There are a good number of theorem provers which use dependent typing as a part of their type systems. It seems this proportion is much higher than in programming languages.
So what is useful about dependent types for theorem provers specifically? What design problems do they solve?
A general-purpose proof assistant must be built on a foundation that is strong enough to represent most or all of mathematics, since proofs take place in mathematics. Dependent type theory, like higher-order logic and set theory, fits this bill, while non-dependent type theory does not.
(Your question suggests you're asking about the suitability of dependent type theory versus non-dependent type theory for a proof assistant. Preferences between dependent type theory and higher-order logic or set theory are more opinion-based.)
The essential point is that you have to be both able to define structures and define and prove predicates about those structures. So you need at least one level of "dependency": predicates depend on structures. Higher-order logic has exactly one level of dependency, while dependent type theory has arbitrary dependency, and set theory allows arbitrary dependency to be encoded in terms of membership.
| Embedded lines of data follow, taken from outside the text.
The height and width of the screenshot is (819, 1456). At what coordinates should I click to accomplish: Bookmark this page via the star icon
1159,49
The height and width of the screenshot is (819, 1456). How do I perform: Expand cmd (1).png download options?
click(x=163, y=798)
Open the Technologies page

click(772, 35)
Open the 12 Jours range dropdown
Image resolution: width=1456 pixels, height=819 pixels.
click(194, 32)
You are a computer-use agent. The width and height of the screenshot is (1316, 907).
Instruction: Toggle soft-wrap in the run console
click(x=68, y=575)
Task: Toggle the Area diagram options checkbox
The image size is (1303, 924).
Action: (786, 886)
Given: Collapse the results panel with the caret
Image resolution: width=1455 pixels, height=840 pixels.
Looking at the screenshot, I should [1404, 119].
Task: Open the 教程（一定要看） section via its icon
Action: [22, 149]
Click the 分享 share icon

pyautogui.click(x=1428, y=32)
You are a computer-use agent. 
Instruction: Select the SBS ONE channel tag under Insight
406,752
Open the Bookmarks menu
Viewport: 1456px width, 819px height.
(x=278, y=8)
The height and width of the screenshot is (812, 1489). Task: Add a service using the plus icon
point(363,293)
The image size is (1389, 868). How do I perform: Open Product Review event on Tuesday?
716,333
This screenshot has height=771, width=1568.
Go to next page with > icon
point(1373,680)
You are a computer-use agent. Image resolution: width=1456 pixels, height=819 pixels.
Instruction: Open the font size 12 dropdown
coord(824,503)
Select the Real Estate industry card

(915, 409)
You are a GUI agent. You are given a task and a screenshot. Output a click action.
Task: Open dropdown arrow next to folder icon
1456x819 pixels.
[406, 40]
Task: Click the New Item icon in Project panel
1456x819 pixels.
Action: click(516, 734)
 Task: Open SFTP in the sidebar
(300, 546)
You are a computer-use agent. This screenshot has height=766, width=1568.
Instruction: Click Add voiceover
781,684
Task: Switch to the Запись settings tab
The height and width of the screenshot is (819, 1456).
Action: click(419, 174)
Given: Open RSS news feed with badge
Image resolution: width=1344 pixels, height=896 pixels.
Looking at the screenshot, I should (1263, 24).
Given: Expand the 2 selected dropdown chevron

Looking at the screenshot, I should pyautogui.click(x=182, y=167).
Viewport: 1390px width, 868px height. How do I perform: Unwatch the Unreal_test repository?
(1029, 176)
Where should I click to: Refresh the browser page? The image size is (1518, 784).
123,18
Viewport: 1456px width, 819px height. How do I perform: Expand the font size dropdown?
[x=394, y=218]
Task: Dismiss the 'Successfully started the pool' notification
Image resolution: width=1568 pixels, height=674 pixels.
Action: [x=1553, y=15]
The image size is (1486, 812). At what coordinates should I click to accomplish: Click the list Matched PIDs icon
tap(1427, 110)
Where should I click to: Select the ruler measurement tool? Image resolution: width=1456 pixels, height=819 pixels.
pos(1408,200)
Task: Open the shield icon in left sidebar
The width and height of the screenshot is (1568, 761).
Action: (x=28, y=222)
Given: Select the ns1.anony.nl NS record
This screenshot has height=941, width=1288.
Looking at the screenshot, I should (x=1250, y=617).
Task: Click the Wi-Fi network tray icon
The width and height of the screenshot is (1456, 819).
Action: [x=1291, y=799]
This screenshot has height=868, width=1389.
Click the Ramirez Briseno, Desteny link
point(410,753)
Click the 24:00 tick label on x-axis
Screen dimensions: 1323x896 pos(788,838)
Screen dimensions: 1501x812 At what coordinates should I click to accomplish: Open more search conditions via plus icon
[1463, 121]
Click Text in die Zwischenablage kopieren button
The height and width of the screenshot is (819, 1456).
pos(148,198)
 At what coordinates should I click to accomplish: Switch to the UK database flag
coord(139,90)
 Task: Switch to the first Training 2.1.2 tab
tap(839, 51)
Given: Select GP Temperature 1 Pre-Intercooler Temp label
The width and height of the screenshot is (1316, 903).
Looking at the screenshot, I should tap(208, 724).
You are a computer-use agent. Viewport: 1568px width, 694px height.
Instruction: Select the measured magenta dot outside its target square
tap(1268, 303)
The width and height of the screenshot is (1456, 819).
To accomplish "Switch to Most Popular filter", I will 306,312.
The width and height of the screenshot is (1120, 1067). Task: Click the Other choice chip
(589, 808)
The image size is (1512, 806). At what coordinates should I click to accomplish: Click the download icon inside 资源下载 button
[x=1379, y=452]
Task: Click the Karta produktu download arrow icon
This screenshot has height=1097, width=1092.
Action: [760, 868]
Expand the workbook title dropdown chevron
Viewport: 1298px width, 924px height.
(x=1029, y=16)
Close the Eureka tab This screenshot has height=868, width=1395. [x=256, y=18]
Dependent types allow quantifiers over values, which is very important in describing propositions. This is impossible in, for example, simple type theory (on the other hand, it is not necessary to represent propositions using types. You may use a separate language for propositions).
For example, $\forall a\in\mathbb N.\forall b\in\mathbb N.a+b=b+a$ is a dependent type (well, this assumes a type-theoretical definition of $=$), which is a dependent function type with two parameters of type $\mathbb N$, that can be applied (just like normal function application). For example, applying an argument $0$ to it results in another dependent function of type $\forall b\in\mathbb N.0+b=b+0$.
Apart from forall quantifiers, mathematical structures such as groups, rings, categories can also be represented by a dependent type (a dependent tuple type). For example, $\exists A\in \mathcal U. a\in A$ represents a pointed set (the symbol $\mathcal U$ contains all small sets).